What is the most dangerous thought in modern China? Is it that the Party has jailed a million Uyghurs? That the Party has launched war on religion, speech, and a hundred other liberties? No, most Chinese do not care about these things; polling doesn’t exist, but it would surprise me to learn that the majority of Chinese do not support the Party’s policies fully in all of this. Anybody who has asked run-of-the-mill Chinese on the street what they think about Islam or minorities or conditions that lead towards “luan” will understand this. Is it then that the Party has a history of violence and terror that left more Chinese dead than China’s foreign enemies ever managed? That disconcerts Chinese who learn about it, though in my experience the shock is more at being lied to about their history than it is about actual death tolls. The regime can survive whispered conversations about Changchun and June 4th. The most subversive, explosive message you tell the Chinese people is something different. It goes like this:
The Party is a racket. The guys at the top are not any different from the ones you deal with at the bottom. The Party exists to make sure their kids have a spot at the front of the line no matter how much more your kids deserve it. You are not forced to call Xi all these fancy titles because it will help him restore China to its ancestral glory: you are forced to do all of that so Xi Jinping’s daughter gets into Harvard and his family racks up homes in Hong Kong. All of the taxes, the censorship, the ridiculous rules and regulations, the blustering about war, the hero-worship and the propaganda, the detention centers and the cameras—it is all a racket. You live a slave so that someone else’s children can get ahead.

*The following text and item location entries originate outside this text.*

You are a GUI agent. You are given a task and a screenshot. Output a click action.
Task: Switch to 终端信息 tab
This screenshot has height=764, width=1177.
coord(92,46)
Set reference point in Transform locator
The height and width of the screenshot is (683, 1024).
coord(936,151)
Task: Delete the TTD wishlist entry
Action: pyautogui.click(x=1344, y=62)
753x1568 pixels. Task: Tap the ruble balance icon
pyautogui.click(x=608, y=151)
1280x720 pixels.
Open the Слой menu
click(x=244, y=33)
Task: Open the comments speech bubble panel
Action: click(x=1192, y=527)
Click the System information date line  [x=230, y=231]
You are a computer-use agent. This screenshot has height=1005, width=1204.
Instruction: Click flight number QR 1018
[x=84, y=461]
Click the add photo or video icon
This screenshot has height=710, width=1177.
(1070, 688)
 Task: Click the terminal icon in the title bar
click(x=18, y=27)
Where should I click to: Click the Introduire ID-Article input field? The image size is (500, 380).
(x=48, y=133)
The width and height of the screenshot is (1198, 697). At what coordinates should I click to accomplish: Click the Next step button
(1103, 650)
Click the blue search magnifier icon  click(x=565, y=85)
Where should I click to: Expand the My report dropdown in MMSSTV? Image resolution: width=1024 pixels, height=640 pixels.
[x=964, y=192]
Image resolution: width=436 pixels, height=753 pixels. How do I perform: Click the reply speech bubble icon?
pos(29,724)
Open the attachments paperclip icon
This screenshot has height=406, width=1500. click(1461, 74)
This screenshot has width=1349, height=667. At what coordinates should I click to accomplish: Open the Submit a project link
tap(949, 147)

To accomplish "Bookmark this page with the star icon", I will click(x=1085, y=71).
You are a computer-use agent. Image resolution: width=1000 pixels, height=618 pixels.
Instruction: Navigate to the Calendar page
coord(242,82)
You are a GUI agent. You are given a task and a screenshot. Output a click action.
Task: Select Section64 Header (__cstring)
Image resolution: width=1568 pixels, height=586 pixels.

That is the fissure in the facade. It is whispered of. It is wondered at. Sooner or later, it will explode.
 Perhaps better said, the 500 million government statisticians declare live there—if they are calculating that number by means of hukou registration then a great chunk of that 500 million are rural dwellers in absentia.
 Li Yuan, “How Huawei Lost the Heart of the Chinese Public,” New York Times, 4 December 2019.
 Jane Li, “Huawei’s toughest PR battle isn’t overseas, it’s at home,” Quartz, 3 December 2019.
 I have never heard, in private or public, a Chinese person attribute their personal wealth to the Communist Party of China. Support for the Party stems from other sources.